■ Consegna ■
Nel brano su Danilo Montaldi, da "Cosa ci dici" a "ha più efficacia.", rinomina "Montaldi" in "M." e riscrivi il passo così modificato.

■ Estratto ■
+ + + + +
Cosa ci dici di Danilo Montaldi?

Sono stato amico di Montaldi, mi sono anche scontrato perché sono diventato una persona che aveva queste domande da fare ai marxisti e lui era molto duro. Quando eravamo giovani siamo stati molto amici, ed è stato un po' il padre di Alquati. E' un'altra storia, non so neanch'io cosa dire. Indubbiamente è uno di quelli che quando la società italiana, al di là della propria utopia liberatoria marxista, esplode nel '68, è stato messo in un angolo, infatti non appare più. Montaldi era una persona alla fine degli anni '50 e all'inizio dei '60 avanzatissima, come erano avanzati quelli dei Quaderni Rossi, poi esplode tutto, la nuova società rivela situazioni completamente diverse e la presa anche utopica e politica sulla soggettività intesa in un modo vecchio non ha più efficacia.


Una buona parte delle ricerche di Montaldi sono proprio sulla dimensione della soggettività.
+ + + + +
■ Dati registrati ■
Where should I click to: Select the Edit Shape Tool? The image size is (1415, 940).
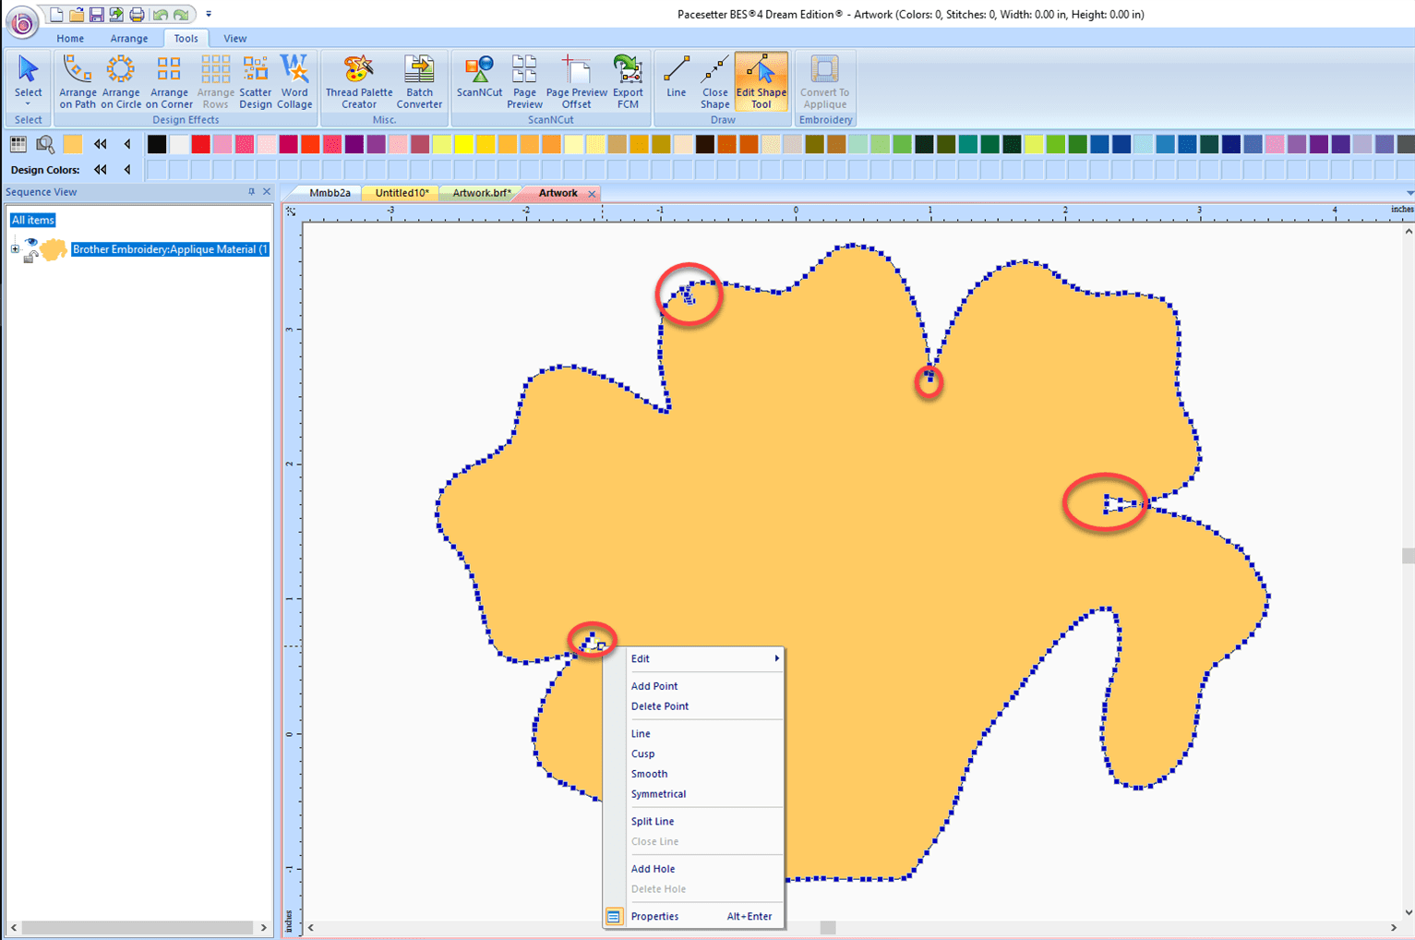coord(761,81)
+ + + + +
■ Soluzione ■
Cosa ci dici di Danilo M.?

Sono stato amico di M., mi sono anche scontrato perché sono diventato una persona che aveva queste domande da fare ai marxisti e lui era molto duro. Quando eravamo giovani siamo stati molto amici, ed è stato un po' il padre di Alquati. E' un'altra storia, non so neanch'io cosa dire. Indubbiamente è uno di quelli che quando la società italiana, al di là della propria utopia liberatoria marxista, esplode nel '68, è stato messo in un angolo, infatti non appare più. M. era una persona alla fine degli anni '50 e all'inizio dei '60 avanzatissima, come erano avanzati quelli dei Quaderni Rossi, poi esplode tutto, la nuova società rivela situazioni completamente diverse e la presa anche utopica e politica sulla soggettività intesa in un modo vecchio non ha più efficacia.